Dix ans après l'Eurovision, la voici prête pour les Francofolies

LIÈGE En 1992, Morgane interprétait Nous on veut des violons à l'Eurovision. Dix ans plus tard -c'est-à-dire ce samedi -, elle chantait la même chanson pour son retour, après cinq années d'absence, au Trocadéro de Liège. La même chanson? Voire!

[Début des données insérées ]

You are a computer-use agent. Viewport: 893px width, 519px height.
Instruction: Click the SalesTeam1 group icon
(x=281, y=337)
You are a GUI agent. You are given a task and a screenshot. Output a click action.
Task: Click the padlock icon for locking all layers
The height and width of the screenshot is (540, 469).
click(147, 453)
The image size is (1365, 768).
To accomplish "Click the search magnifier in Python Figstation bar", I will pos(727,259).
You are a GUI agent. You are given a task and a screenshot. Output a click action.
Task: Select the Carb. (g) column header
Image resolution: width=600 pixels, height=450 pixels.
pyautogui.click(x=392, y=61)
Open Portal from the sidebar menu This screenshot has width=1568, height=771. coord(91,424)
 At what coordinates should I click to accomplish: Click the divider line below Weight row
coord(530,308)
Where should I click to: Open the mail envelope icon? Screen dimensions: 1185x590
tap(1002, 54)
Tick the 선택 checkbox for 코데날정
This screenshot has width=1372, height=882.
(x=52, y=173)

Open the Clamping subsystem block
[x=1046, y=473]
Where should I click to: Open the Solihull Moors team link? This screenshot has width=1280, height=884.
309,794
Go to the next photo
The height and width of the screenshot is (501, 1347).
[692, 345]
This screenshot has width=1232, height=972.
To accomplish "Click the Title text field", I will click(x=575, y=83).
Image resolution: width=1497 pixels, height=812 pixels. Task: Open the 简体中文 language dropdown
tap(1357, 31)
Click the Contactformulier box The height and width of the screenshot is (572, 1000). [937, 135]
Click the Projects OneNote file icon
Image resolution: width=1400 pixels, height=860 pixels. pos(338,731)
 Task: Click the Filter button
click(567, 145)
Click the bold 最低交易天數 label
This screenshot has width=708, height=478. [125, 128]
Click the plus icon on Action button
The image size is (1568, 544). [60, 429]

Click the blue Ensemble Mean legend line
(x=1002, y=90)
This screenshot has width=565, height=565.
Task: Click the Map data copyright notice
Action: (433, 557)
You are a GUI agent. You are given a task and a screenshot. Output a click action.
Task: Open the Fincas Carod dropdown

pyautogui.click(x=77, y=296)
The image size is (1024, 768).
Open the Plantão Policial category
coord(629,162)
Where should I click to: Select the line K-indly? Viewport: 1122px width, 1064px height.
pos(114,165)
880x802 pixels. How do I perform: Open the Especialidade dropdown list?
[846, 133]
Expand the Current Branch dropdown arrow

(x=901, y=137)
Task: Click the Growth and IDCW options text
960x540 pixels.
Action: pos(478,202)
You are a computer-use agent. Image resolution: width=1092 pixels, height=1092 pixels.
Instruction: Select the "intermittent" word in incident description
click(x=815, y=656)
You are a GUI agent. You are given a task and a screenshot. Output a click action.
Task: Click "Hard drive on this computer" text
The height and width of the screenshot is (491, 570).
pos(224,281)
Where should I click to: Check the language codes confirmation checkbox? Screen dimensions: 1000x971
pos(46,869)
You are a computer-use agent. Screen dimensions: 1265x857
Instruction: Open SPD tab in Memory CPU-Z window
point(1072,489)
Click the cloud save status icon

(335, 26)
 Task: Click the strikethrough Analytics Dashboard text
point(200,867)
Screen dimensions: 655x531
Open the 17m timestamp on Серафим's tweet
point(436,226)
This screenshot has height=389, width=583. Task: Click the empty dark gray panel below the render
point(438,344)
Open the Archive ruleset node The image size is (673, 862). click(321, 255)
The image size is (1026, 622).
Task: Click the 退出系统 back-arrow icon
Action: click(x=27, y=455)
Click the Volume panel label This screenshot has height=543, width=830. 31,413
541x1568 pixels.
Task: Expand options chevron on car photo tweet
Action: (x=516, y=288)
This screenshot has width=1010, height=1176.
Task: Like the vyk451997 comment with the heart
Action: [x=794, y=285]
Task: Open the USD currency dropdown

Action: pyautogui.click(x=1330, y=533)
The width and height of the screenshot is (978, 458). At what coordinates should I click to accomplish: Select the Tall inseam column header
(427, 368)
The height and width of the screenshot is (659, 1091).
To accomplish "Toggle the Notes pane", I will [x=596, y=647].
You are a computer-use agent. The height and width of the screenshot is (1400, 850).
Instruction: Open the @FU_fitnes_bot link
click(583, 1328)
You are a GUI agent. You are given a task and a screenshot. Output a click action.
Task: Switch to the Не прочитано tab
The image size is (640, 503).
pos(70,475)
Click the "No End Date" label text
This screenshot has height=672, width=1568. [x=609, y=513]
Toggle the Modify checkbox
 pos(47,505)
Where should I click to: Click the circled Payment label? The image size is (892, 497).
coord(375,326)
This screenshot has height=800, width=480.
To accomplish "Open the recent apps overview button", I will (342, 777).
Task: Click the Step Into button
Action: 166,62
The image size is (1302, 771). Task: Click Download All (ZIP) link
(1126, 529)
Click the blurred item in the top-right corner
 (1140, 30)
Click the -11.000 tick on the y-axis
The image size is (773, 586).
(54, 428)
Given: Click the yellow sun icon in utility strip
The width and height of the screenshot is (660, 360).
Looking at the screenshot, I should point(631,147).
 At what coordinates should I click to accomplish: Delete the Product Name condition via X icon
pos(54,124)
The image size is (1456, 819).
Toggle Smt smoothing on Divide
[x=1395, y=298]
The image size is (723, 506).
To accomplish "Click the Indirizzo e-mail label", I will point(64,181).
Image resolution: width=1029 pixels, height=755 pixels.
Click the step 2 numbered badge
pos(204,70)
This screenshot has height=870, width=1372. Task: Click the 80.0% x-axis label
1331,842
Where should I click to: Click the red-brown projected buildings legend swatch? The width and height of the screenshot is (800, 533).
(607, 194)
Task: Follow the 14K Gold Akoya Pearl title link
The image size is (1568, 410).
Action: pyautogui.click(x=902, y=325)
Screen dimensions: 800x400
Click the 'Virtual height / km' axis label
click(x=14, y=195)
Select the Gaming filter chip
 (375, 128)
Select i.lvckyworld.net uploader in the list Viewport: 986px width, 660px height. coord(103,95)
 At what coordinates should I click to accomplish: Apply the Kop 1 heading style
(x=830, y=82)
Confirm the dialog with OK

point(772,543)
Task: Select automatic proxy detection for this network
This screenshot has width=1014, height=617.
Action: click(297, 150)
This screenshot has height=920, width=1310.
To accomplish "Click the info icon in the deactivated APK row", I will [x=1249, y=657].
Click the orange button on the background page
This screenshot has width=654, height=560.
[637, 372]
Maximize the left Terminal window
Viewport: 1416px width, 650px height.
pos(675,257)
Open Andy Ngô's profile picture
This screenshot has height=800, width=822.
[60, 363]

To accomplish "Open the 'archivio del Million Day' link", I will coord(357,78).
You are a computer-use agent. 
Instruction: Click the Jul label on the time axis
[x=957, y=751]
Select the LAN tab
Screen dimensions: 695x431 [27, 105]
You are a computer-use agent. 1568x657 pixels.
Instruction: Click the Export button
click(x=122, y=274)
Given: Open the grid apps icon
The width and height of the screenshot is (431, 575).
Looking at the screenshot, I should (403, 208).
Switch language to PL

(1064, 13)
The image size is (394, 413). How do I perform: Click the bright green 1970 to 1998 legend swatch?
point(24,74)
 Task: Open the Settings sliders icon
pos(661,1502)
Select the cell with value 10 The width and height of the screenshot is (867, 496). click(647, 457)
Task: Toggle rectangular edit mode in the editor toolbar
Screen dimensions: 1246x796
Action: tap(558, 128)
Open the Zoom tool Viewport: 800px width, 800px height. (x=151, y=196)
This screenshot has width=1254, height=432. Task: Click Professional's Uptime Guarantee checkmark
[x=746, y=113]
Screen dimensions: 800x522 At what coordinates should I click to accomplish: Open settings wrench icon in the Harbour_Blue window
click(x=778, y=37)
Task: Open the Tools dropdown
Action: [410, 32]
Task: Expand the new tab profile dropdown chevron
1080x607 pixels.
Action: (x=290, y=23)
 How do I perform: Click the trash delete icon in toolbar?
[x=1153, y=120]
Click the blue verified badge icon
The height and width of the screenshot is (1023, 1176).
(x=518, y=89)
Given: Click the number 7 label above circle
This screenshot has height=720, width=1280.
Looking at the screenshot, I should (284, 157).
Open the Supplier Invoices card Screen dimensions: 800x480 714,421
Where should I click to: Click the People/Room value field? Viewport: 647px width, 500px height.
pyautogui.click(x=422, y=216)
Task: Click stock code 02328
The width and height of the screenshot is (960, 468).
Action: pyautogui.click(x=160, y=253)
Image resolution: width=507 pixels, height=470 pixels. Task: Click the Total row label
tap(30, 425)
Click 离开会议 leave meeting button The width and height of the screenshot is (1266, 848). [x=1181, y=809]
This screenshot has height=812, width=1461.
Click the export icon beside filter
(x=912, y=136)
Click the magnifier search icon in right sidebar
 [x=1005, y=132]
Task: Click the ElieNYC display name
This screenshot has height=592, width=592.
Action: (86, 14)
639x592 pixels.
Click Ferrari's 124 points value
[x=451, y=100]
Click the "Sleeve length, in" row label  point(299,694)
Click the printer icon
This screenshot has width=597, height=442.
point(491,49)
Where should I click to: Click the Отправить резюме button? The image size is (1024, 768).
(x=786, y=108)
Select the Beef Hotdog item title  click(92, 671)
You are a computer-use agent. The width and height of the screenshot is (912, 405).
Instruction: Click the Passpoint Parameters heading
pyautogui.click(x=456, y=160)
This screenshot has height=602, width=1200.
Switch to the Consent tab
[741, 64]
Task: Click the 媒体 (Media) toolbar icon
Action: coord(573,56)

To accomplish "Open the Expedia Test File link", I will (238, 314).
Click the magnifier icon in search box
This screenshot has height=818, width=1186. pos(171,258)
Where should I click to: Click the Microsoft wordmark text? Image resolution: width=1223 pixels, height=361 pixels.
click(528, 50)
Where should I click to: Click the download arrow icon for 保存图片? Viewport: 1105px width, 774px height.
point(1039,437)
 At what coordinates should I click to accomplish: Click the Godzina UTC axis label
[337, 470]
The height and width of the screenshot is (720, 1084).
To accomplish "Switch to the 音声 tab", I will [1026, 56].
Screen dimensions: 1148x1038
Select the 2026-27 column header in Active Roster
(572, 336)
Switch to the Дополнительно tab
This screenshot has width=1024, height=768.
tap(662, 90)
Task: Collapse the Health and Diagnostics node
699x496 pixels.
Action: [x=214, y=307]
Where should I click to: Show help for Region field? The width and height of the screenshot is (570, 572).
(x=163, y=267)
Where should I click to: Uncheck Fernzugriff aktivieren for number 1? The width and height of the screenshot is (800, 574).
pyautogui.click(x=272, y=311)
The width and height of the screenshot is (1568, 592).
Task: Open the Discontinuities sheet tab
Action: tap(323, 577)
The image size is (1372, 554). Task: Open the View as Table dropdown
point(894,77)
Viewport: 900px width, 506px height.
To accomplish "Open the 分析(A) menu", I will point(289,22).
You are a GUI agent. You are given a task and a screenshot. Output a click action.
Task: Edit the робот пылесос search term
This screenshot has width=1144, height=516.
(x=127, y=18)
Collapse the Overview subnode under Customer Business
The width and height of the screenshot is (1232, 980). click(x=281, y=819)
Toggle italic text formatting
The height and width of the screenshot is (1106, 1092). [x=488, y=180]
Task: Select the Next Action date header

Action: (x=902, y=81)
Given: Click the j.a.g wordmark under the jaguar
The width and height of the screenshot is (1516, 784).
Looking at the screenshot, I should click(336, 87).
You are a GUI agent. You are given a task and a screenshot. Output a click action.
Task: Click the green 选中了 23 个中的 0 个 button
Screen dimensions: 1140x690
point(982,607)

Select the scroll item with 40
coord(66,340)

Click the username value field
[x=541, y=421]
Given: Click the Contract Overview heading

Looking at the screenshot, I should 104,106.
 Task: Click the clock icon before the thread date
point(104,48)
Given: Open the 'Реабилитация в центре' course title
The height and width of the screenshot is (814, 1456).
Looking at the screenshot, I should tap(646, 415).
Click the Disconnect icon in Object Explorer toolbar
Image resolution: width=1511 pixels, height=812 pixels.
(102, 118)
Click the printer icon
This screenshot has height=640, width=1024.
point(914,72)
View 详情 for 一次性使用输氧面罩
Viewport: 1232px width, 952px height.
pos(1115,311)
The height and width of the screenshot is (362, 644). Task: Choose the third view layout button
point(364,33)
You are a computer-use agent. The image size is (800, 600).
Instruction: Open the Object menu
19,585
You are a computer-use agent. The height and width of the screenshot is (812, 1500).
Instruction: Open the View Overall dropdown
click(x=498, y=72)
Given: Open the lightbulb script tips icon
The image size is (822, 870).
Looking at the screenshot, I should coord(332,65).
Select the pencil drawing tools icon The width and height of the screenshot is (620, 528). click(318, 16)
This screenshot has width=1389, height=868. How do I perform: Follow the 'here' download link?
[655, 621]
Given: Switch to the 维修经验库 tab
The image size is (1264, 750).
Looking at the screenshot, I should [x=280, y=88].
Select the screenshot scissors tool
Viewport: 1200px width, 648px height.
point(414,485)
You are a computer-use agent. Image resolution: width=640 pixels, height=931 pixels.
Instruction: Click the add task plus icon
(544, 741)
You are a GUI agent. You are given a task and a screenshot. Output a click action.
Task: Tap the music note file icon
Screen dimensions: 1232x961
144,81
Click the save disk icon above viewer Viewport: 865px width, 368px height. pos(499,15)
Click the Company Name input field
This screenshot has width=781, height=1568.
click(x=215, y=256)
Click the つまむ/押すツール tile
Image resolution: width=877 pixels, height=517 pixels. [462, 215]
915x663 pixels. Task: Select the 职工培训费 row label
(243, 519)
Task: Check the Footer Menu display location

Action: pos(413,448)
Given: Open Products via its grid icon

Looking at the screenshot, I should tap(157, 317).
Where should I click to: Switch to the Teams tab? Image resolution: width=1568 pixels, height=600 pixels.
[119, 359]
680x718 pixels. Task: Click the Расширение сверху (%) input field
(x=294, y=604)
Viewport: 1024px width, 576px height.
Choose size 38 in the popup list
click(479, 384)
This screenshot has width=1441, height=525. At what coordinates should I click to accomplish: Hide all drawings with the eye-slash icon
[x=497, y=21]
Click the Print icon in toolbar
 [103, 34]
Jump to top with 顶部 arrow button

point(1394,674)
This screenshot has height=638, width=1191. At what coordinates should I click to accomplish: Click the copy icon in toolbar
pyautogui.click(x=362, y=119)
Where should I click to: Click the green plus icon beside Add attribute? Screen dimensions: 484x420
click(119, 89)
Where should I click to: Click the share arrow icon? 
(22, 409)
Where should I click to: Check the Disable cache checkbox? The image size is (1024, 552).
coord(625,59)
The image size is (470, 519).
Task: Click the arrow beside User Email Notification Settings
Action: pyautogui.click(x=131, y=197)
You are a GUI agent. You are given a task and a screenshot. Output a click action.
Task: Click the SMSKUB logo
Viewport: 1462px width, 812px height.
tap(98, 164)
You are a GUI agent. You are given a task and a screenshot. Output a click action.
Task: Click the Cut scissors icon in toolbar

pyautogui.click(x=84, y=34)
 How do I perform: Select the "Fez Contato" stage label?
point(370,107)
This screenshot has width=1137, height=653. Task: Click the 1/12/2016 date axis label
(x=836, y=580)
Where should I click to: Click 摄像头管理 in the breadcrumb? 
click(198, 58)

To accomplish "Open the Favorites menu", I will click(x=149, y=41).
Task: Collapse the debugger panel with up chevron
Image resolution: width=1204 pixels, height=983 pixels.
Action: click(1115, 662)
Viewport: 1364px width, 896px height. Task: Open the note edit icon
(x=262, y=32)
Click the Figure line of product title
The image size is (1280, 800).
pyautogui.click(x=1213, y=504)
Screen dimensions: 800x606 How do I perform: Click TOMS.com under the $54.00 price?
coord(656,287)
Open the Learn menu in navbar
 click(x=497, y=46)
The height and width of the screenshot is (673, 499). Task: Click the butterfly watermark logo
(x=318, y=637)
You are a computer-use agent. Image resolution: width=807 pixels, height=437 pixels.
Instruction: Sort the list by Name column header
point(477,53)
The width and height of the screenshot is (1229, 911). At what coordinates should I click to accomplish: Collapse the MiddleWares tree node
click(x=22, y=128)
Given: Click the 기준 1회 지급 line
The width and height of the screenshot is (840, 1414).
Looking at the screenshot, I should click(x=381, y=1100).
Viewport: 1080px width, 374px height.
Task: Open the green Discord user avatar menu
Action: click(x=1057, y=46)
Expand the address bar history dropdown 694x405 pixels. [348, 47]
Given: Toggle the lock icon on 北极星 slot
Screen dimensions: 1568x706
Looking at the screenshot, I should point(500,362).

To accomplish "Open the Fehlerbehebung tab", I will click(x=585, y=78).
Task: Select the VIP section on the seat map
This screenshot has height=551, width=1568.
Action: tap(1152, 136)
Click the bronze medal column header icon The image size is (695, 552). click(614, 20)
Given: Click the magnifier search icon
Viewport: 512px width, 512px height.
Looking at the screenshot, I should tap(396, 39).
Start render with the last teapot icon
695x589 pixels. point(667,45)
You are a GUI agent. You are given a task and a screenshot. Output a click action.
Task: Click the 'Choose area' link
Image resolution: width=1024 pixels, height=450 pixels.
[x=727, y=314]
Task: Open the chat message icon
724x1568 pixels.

Pour ce retour, Morgane a misé non plus sur le disque, mais sur la scène. Elle s'est entourée de musiciens qui, habituellement, accompagnent Maurane ou William Sheller. Et ceux-ci lui ont reconcocté Nous on veut des violons à leur sauce. Ce n'est plus la même chanson. Oh! ça déconcerte. Et même, disons-le, dans ce cas précis, on préfère encore l'ancienne version. Car celle-ci a besoin de plus d'une écoute pour être appréciée. Mais au moins, Morgane a osé. Son nouveau Nous on veut des violons a un rythme beaucoup plus lent et un tempo funky. Ce qui indique à suffisance le chemin que la jeune chanteuse liégeoise, âgée aujourd'hui de 26 ans, a choisi de prendre: elle explore de nouveaux horizons. Franchement, Morgane épate!

De la trempe d'une Zazie

Son spectacle a une incontestable dimension rock. Elle est loin la petite fille gentille qui avait 16 ans. Que s'est-il passé pendant ces dix années? L'artiste a pris énormément de maturité. Elle assume avec une totale énergie et des titres qui figureront, vers le mois d'avril, sur son prochain album et qui appartiennent à une mouvance d'aujourd'hui, qui pourraient tout aussi bien être revendiqués par une Zazie, dans certains cas, ou une Axelle Red, dans d'autres cas. Seuls au monde (qu'elle a chantée deux fois), L'homme qui... (un titre fabuleux), Gérard ou T'as pas compris sont des chansons qu'on risque de réentendre beaucoup.

Elle reprend aussi Elle m'appelle de Pierre Rapsat et, surtout, Banana Split de Lio qu'elle revisite complètement et enrichit d'une dimension supplémentaire. Morgane a maintenant une dimension digne d'un podium en plein air aux Francofolies.

1/03 au Wauxhall de Mons; 25/04 au Théâtre Royal de Namur et 29/04 aux Beaux-Arts de Charleroi.